Consider brainstorming, for example. It is a simple tool. Everyone gets to suggest ideas that are recorded for everybody to see. Traditional brainstorming, however, has a number of weaknesses, including potential domination of the group by outspoken individuals and inconsistent levels of participation by group members. These factors frequently impact negatively on the quality of ideas generated.
To address these weaknesses, structured brainstorming was developed. Key differences between structured and traditional brainstorming are:
All individuals are given time to think about the issue quietly and make a list of ideas they could contribute.
Ideas are gathered progressively from each member of the group: one idea per person per turn, with the option to ‘pass’ on any turn.
Structured brainstorming was developed to solve the problems of traditional brainstorming.
The thinking that preceded the creation of the new tool or the new technique was inadequate; otherwise the tool would not have been needed. If the old thinking could have solved the problem, there would have been no need to develop a new tool to help understand the problem better or analyse it better. So the creation of the tool is usually a consequence of a shift in thinking.
Jim Duffy, 2015, Knowing & Applying: Breathing new life into service organisations, Deming Learning Network, Aberdeen, Scotland, p66
The Quality Learning tools are rooted in the thinking that underpins Quality Learning, namely what Deming called a system of profound knowledge. This philosophy can be summarised as the Principles of Quality Learning.

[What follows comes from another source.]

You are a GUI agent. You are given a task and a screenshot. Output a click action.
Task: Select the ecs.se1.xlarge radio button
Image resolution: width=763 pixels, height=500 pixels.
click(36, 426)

Tools can encourage everybody to have their say, usually in a structured manner. Everyone comes to understand the perspective of the group as a whole. In this way, they give voice to the silent majority while giving perspective to the vocal minority.

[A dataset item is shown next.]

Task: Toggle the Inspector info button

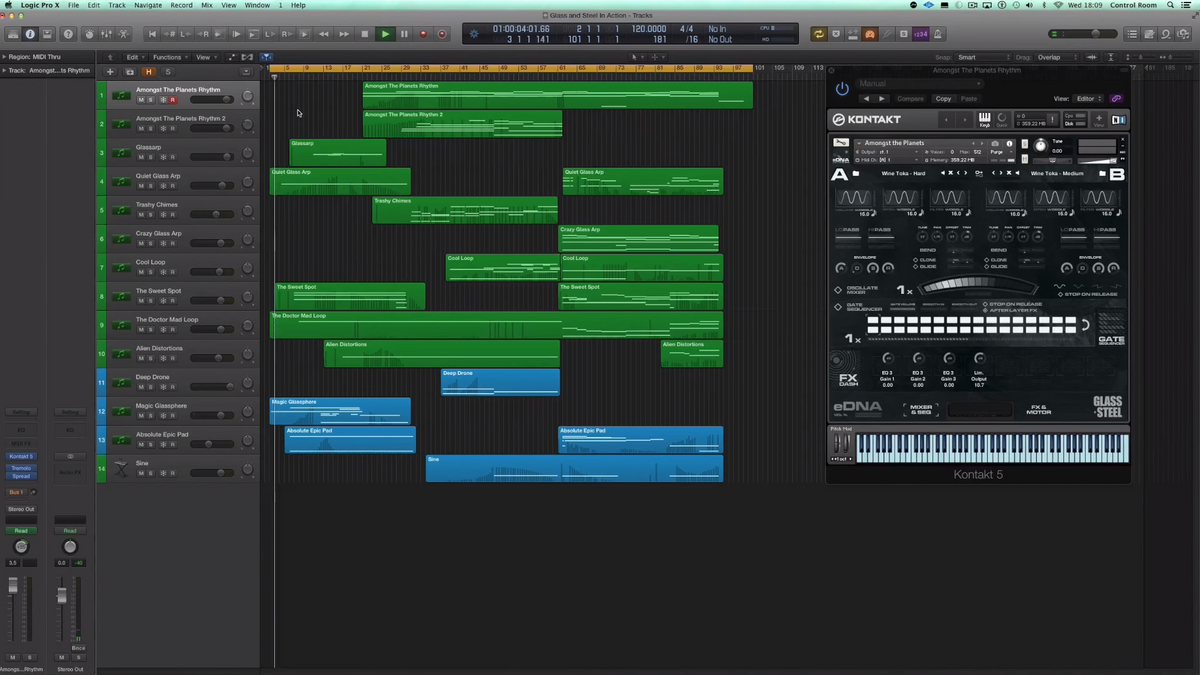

Examples of Quality Learning tools
The following table lists many of the most common Quality Learning tools. They are grouped by the key concepts of Systems, Knowledge, Data and variation, and Psychology and motivation. (Remembering, of course, that these concepts are more strongly interrelated than the following linear list of tools suggests.)
Systems thinking
Deployment Flowchart
Fishbone Diagram
Five Whys
Force-field Analysis
Imagineering
Interrelationship Digraph
Paper Passing Purpose Tool (P3T)
Parking Lot
Perception Analysis
Process Accountability Matrix
Purpose, Outcomes, Process, Evaluation (POPE)
SIPOC Modelling
Standard Flowchart
System Map
System’s Progress
Top-down Flowchart
Knowledge and theory
Bone Diagram
Gantt Chart
Hot Dot
Lotus Diagram
Operational Definition
Potential Improvement Matrix
Problem Statement
Data and variation
Affinity Diagram
Box and Whisker Plots
Control Chart
Dot Plot
Histogram
Measures Selection Matrix
Pareto Chart
Radar Chart
Run Chart
Structured Brainstorming
Psychology and motivation
Action and Agreement Record
Capacity Matrix
Code of Cooperation
Consensogram
Loss Function
Plus Delta
There is no definitive list of Quality Learning tools. New ones are being developed daily; old ones are being adapted to new situations. The list above provides a starting point; it may suggest tools you would like to go back to, or new ones you may wish to explore.
Using the tools
As we work with schools and other organisations, one of the most common questions we are asked is: How do I know which tool to use, and when to use it?
The only way to predict whether a tool will be helpful in any given situation is to have tried the tool and learned from its application.
As you use a tool regularly, you come to know the situations in which it is most helpful and those in which it is not.
Learning about the Quality Learning philosophy can also help you apply the tools effectively, as it can deepen your understanding of the thinking behind the tools.